We do wonder how many people in the East Valley have even a remote idea what the Yiddish word schmuck means. (Um, rhymes with Venus.) And we want to know how many of you, well, schmucks out there actually voted for a guy because of his last name. That basically sums up Frank Schmuck's run for the house in Legislative District 20, which featured a whole lot of white and red signs emblazoned with SCHMUCK — THAT'S RIGHT! FRANK SCHMUCK. He didn't make it out of the primary (though we gotta say, he came darn close) but, hey, it's not like he wouldn't have been in good company if he'd won the race and headed to the state Capitol.

We always loved his work as a journalist — first as a longtime reporter for the Phoenix Gazette, then the Arizona Republic, where he did everything from cover D.C. to blow the coffin lid off the mortuary business in Phoenix — but we had to laugh when we heard, years ago, that Michael Murphy had left the paper for public relations.

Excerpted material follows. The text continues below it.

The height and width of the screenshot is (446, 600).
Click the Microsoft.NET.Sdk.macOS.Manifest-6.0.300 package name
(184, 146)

Murphy's a lovable curmudgeon with a heart of gold — but the guy's a first-rate mumbler. That doesn't matter so much when you're the one asking the questions, but it can thwart your success when you're trying to make a point on TV or radio, on behalf of your employer. But Murphy's initial employer, the Arizona Department of Health Services, deserves some credit. Someone knew what they were doing. Murphy spoke up and spoke well on behalf of DHS for many years. We were sad to see him go this summer, because unlike a lot of flacks in this town, he takes his role seriously and always answered our requests in a timely and professional manner.

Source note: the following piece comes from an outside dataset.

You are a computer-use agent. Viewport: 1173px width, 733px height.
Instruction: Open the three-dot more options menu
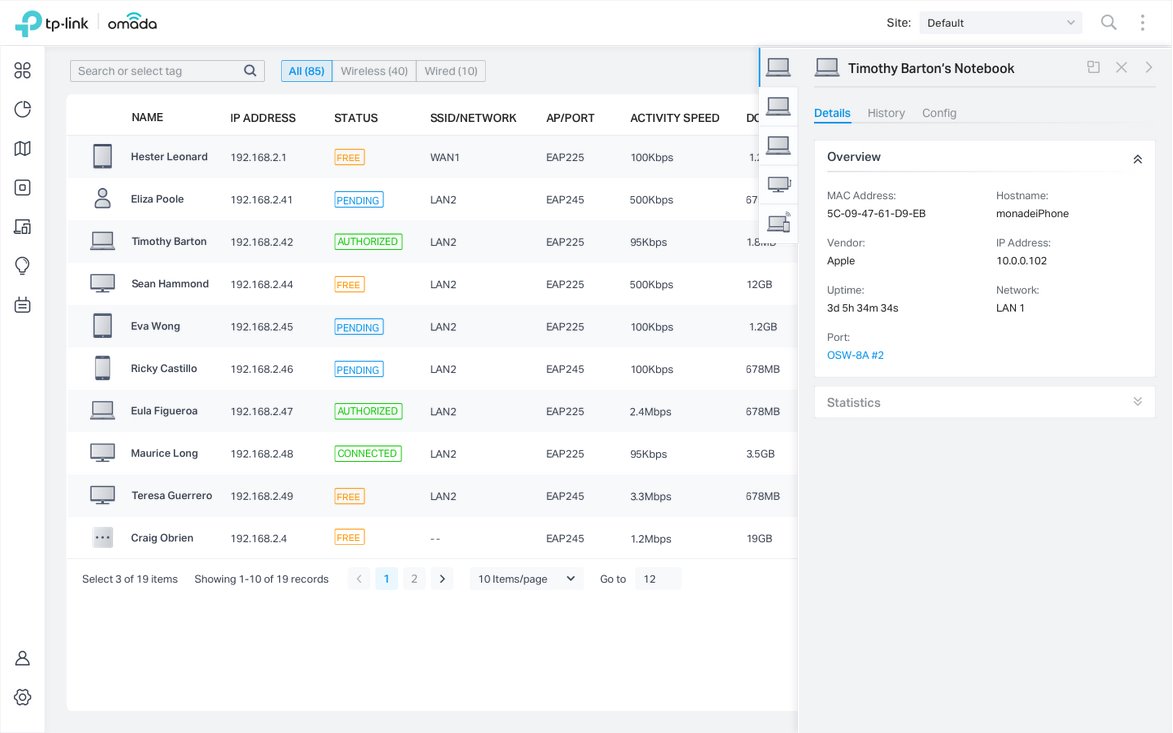pyautogui.click(x=1142, y=22)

We wish him luck in his new gig as communications director for the Maricopa Integrated Health System. Now, that's a mouthful.

We've never had one word of complaint about Toni Maccarone. Throughout nine years as a public information officer for the Phoenix City Council, and then as the director of the city's public information office for the last seven years, Maccarone has been even-keeled, organized, and professional. In Phoenix, unlike other government entities we can think of, it never mattered that we'd recently written something nasty about city officials or that we were only sniffing around potentially embarrassing information and ignoring the "good" news: Maccarone made sure that the right records were provided — in a timely manner and without a touch of attitude — and that the proper officials were produced to take our questions, whether they liked it or not. So we were both happy for her and sorry for ourselves when we heard in September that she'd been promoted to serve as Phil Gordon's chief of staff. It couldn't happen to a nicer lady; we can only hope her yet-to-be-named replacement at the PIO is just as easy to work with.

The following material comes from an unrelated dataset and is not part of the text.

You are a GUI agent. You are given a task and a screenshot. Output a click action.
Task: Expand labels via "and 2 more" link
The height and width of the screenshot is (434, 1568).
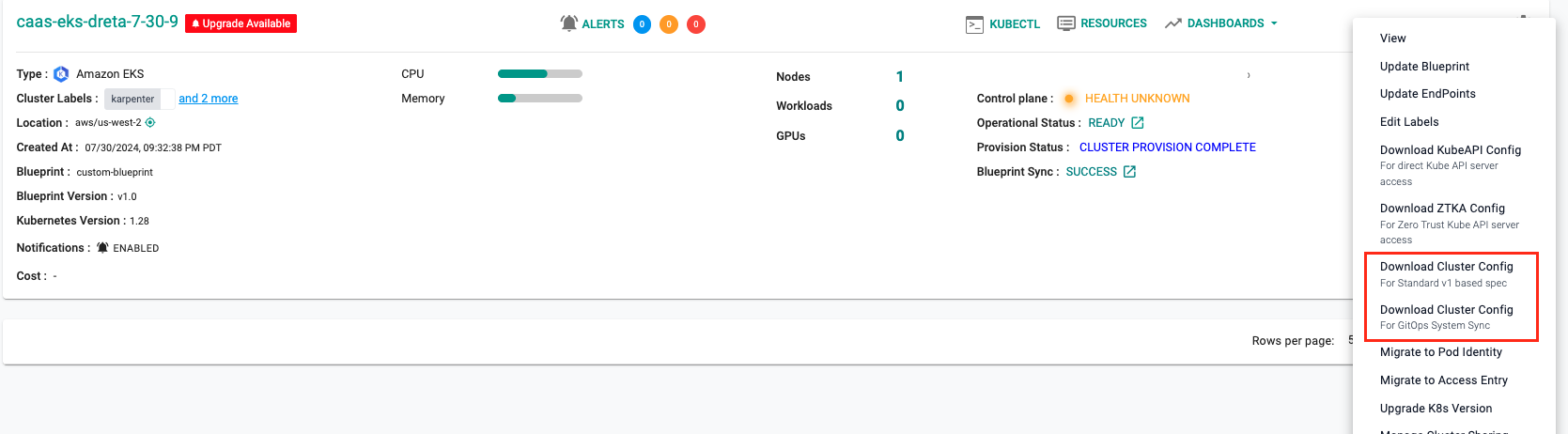[x=208, y=99]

We used to make fun of the Republic, constantly. It was so boring, so ridiculously provincial, so . . . mainstream. But this year, we have to admit, we stopped sneering and started worrying. The paper's parent company, Gannett, has been hemorrhaging money, and we've seen the results in a series of editorial cuts that have sent the paper's best staffers heading for the exits. For a while, it seemed like everybody was fleeing to jobs in public relations (Judy Nichols, Robbie Sherwood, Mark Shaffer, Chris Fiscus). Now the rest of them seem to be headed to the unemployment line. The paper's far-from-generous buyout package netted another 28 losses last month, and among the casualties were some of our favorite people: Chuck Kelly, who led the Republic's Don Bolles investigation and was known as a great wordsmith and all-around nice guy. Norm Frauenheim, considered one of the country's top boxing writers. Richard DeUriarte, an avuncular presence who moderated political debates all over the Valley and used to be the paper's Public Advocate. We have to admit, had we known they were going, we might have appreciated the Republic a little more while they were there. The paper simply won't be the same without them — and for once, we mean that in a completely non-snarky, non-sneering way.